As time went on I tried to get better at giving more meaningful titles and subtitles to my essays, and I gave most of them a summary up front. I also wrote “readers’ guide” posts that contain capsule summaries of my essays: I ain’t even liked it yet, I still ain’t even liked it yet, , and I ain’t never even liked it yet. And I’d be delighted if you used them to explore the archives. There’s a lot there, and you may actually like some of it!
Soon I’ll start using tags, which I should have been doing from the start, including retroactively tagging the essays in the archives, to make it easier for readers to find the posts that might interest them.1
Looking ahead, I’m expecting Sundman figures it out! to explore the kind of subjects I’ve looked at in my ~80 essays so far — including the convergence of biological and digital technologies; literature and literary theory; cults, religions, philosophies (so-called) of Silicon Valley; privacy, pan-surveillance and AI — but in the specific context of the new, ongoing assault on democracy, the U.S. Constitution, freedom of thought and freedom of association, science and critical reasoning, among other things, now that the fascist insurrectionist and nihilist Trump has been installed in the presidency and is unleashing his goons to do is bidding.

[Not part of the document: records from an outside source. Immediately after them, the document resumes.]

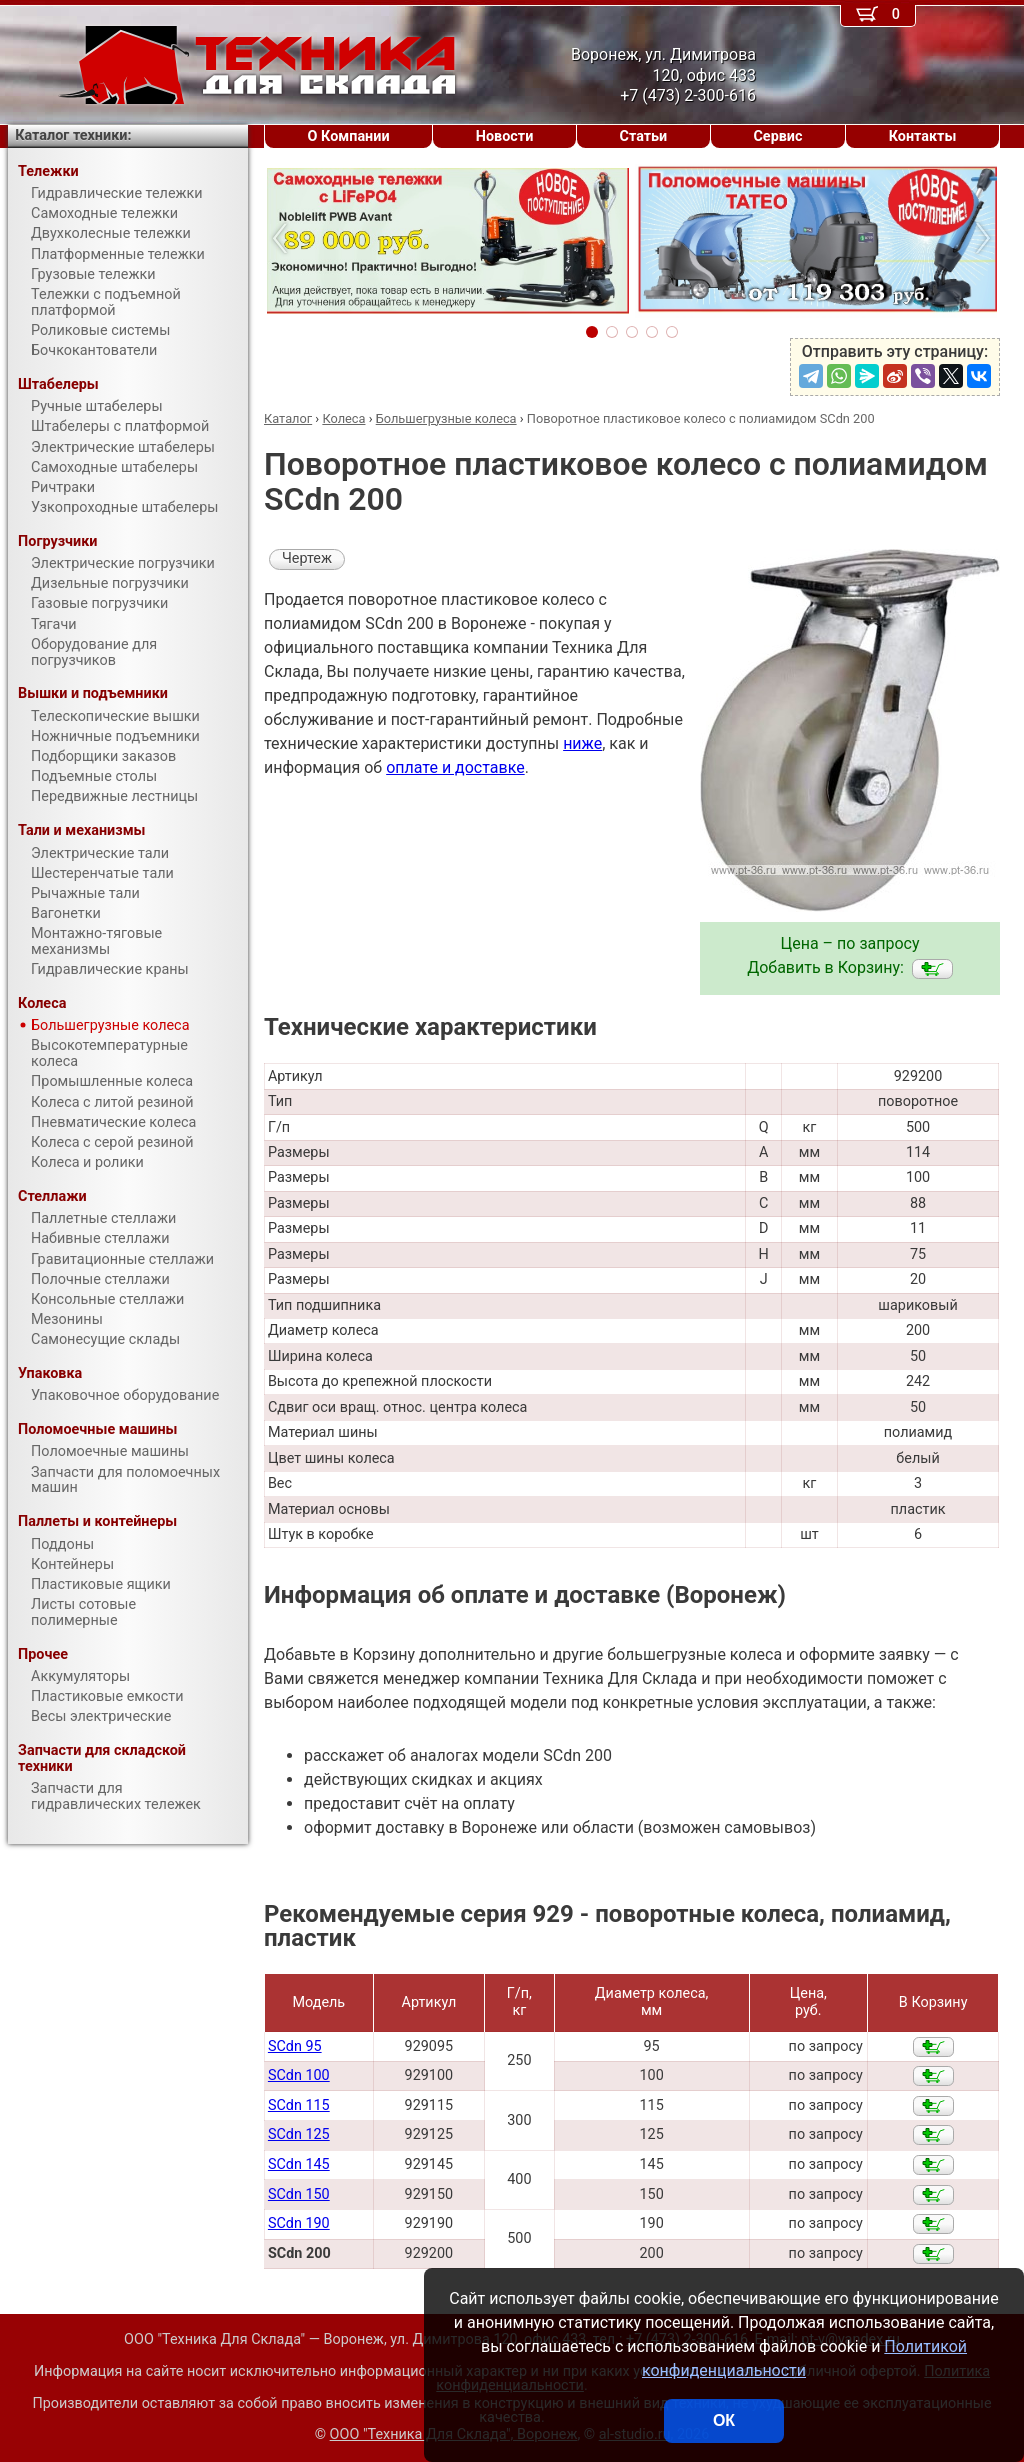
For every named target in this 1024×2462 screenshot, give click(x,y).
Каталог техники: (73, 135)
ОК (724, 2420)
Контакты (923, 136)
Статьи (643, 136)
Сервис (777, 136)
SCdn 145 (299, 2164)
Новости (505, 136)
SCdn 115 (299, 2105)
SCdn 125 (299, 2134)
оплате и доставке (455, 767)
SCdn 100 (299, 2075)
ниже (582, 743)
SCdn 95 (295, 2046)
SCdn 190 (299, 2223)
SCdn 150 (299, 2194)
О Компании (349, 136)
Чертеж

Out of the mouths of babes
So there I was, nearly fifty years ago, in the family compound of my friend Ama-Sy N’Dongo, facing a fearless child, a girl of four years old or so. I was seated on a mat, she was standing, and our faces were at almost the same height.
Ka wouni, Samba? What are you? Ka toubab? Ka balayjo? Ka wouni? Are you a white person? Are you a black person? What are you? She was very perplexed.
Well, I thought about that for a moment or two, and then I said,
Komi balejo; komi Fanaye-najo. I’m a black person; I’m from Fanaye.
Well, she looked at me, this sweet inquisitive child, and she looked down at her arm, and then she looked at my arm, which though very tan, could be seen by the light of the moon to be very much the arm of a toubab, and she slowly shook her head and said, (in Pulaar, of course). “I don’t know what you are, Samba, but you are not balejo.”
Everybody laughed, I must have laughed ‘til I cried, and then Ama-Sy N’Dongo said, “It doesn’t matter if he’s toubab or balejo, Samba is Fanaye-najo.”
And I said, “A halli gongo, N’Dongo,” that is, ‘you speak the truth, N’Dongo,’ and the people said, “Listen to that! Now he’s a Pulaar poet!”
So here concludes my post to commemorate two years of Sundman figures it out! Whether you’re a long-time subscriber or first-time reader, whether you’re toubab, balejo or anything else, so long as you’re not a fascist you’re welcome here and I hope you’ll leave a comment.
Cheerio!
P.S. If you don’t like this post, remember that I wrote it while sick with covid for the very first time, and have mercy.
The reason that I have not done this yet is that I’m a moron.
Hi John, are you feeling better now? Get well soon!